I've read that I can block a program by using the windows shell (right click) feature. Is it possible to set this setting for a specific program permanently? So that whenever I would start it it would block in and out access?

If I understand correctly I just have to set the rules and then I can close (exit) the WFC and the settings will remain and keep my PC protected. Why is then the default installation option to start WFC with Windows? Should I keep it running all the time (if yes - why)?

Will I still get a windows asking me what to do from the Windows when a new inbound connection tries to access the internet? Or does all that fall on WFC now? And how do I reset the default Windows firewall settings if I mess things up too much?

I'm sorry but I really don't know about FWs. I wrote to the WFC support and they are great, they replied to me quickly but I still have questions so I wrote here. Thank you for help in advance!

 

"Low Filtering" corresponds to the default Windows Firewall settings.

WFC with Learning Mode enabled handles only the outbound connections. No matter what profile you will use, the settings for inbound connections are not affected.

Windows Firewall contains by default hundreds of rules. Some of them are enabled and some of them are disabled. If you go to "Manage Rules" in WFC you will see that there are many default firewall rules. You must select the apropriate filter to see them.

Once you block a program with WFC, a firewall rule is created in Windows Firewall. This rule is active until you overwrite it or delete it. The rules are permanently.

Depends on what you need. It is not mandatory to keep WFC running if you don't need it's functionality all the time. Most of the users prefer to keep it running because they want to be notified about their programs when they try to connect to the internet. Learning Mode works with "Medium Filtering" profile.

The usual notifications about inbound connections that you currently receive from WIndows Firewall will remain the same. WFC handles only outbound connections. If something goes wrong ( the worst that could happen is to block a program to connect to the internet) you can go to WFC menu and choose to "Restore Default". This will reset Windows Firewall to the default settongs.

With welcome.

 

About the default Windows 7 Firewall settings: all inbound is blocked except the exceptions and all the outbound is allowed. Is that right?

If I will use the Low filterig mode, I can set some programs to disable their access to internet in low filtering mode too, right? And then I can exit the WFC and not start it with Windows at all and the outbound rules will stay and protect me, right? But I will not be notified in any way that those programs tried to access the internet - they just won't be able to and that's all, right?
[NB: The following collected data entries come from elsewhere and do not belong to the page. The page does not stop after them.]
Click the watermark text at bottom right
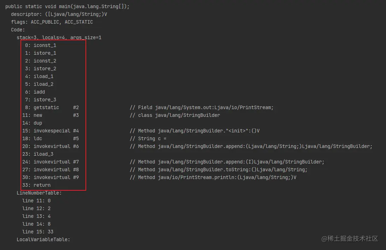Viewport: 386px width, 250px height. [x=350, y=239]
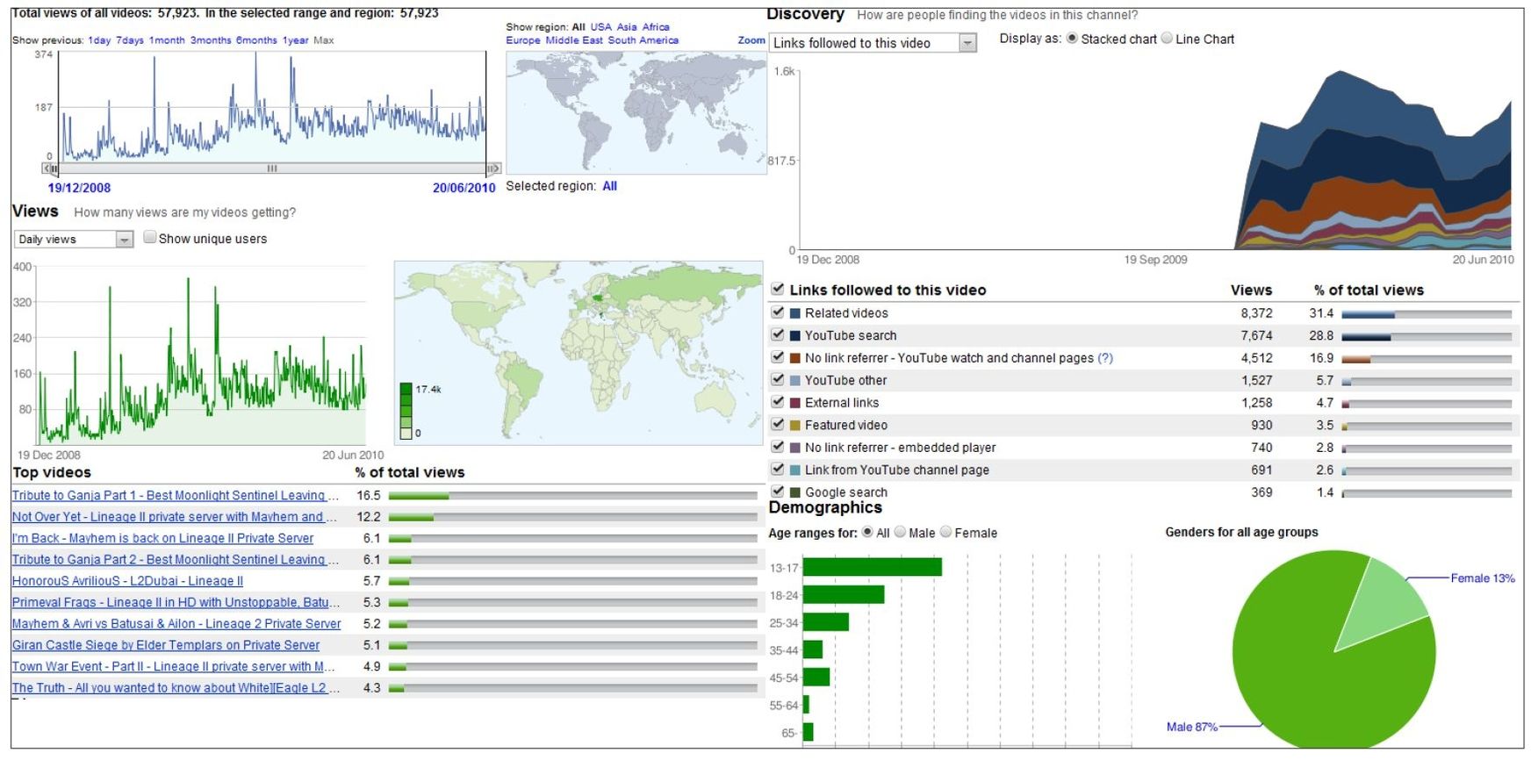Filter the map region to Europe

[x=522, y=40]
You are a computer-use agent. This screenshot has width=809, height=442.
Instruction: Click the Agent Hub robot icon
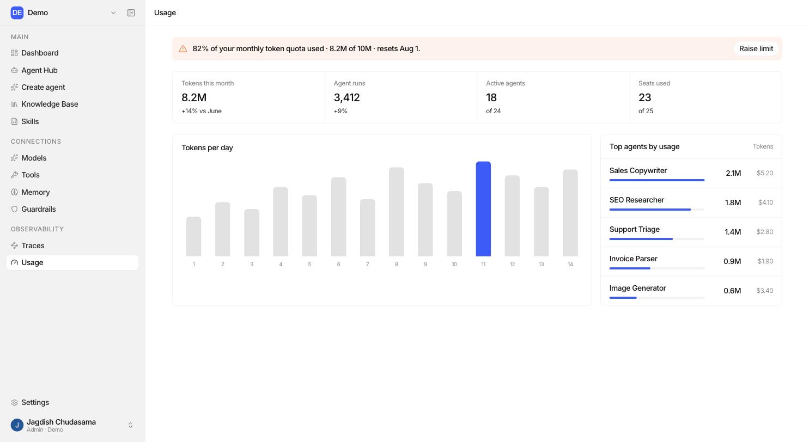(x=15, y=70)
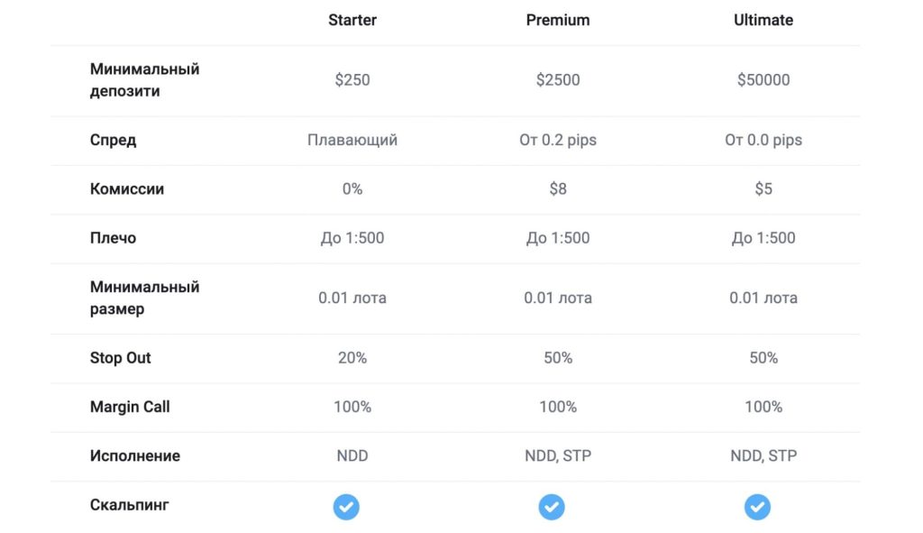
Task: Click the $50000 Ultimate deposit value
Action: tap(763, 79)
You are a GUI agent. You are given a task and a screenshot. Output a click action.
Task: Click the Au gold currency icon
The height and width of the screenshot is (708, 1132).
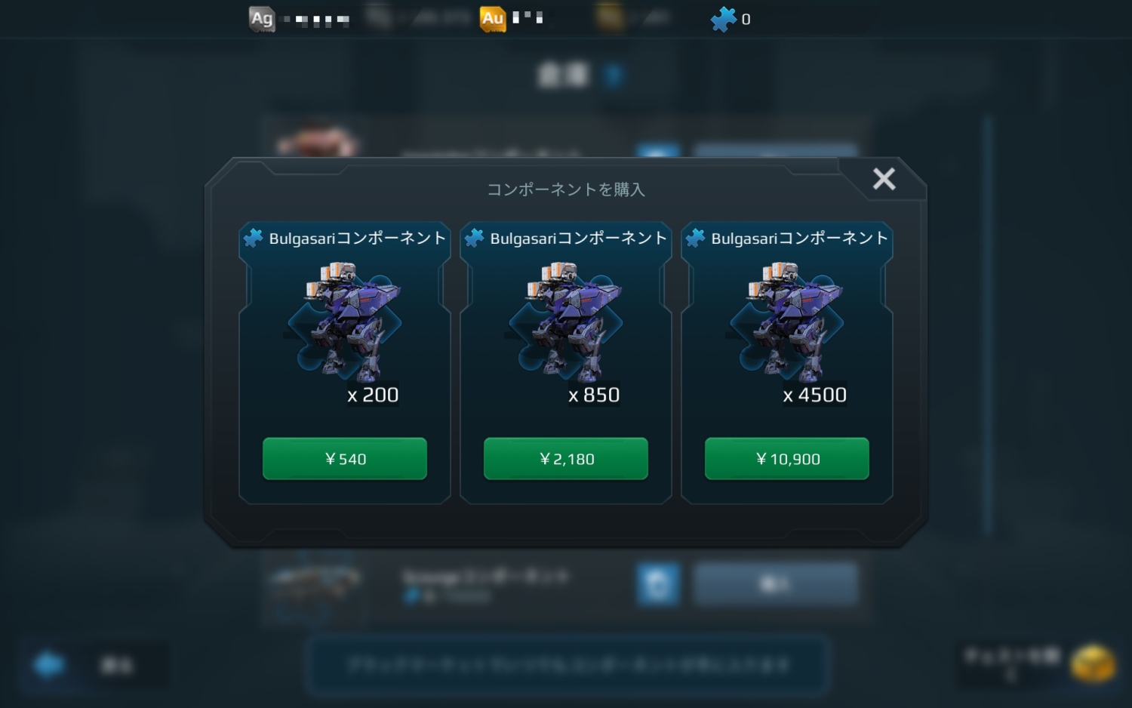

I won't use learning mode because it's not presnet in the low filetering, so I think best for me is to set disabled access for the programs I want, close WFC and forget about it.

Please correct my assumptions if I am wrong somewhere. Thank you very much!

 

Hello,
I registered an account here to express my gratitude for this great app. I hope it will help me forget good old kerio firewall I used for years on winxp.

I'd also like to post you a couple of suggestions/requests that I think would improve WFC even more:

A log showing blocked connections with the ability to create a rule from there. Something like "allow SomeApp.exe" "allow SomeApp.exe on port xx" "allow SomeApp.exe on port xx for the ip xxx.xxx.xxx.xxx) accessible clicking on each entry in the log.

I see that WFC already has an option to protect both itself and windows firewall with a password but I think that it would be useful to have something like a togglable "tampering protection" to lock down windows firewall leaving the ability to access firewall rules only via WFC. That way malware/applications/installers couldn't silently add their own rules without user's knowledge.

Thank you for your time and your work.

 

All assumptions are correct.

Thank you for your suggestions. I will try to implement such features in the future.

 

OK, thank you again! One more little thingie though: should I install 96 or 120 DPI version? I have two displays which I use: a laptop display (16" Sony VAIO @ 1600x900) and an external monitor (24" Dell @ 1920x1200). Both versions seem kinda same to me. Which one should appear bigger and which one smaller?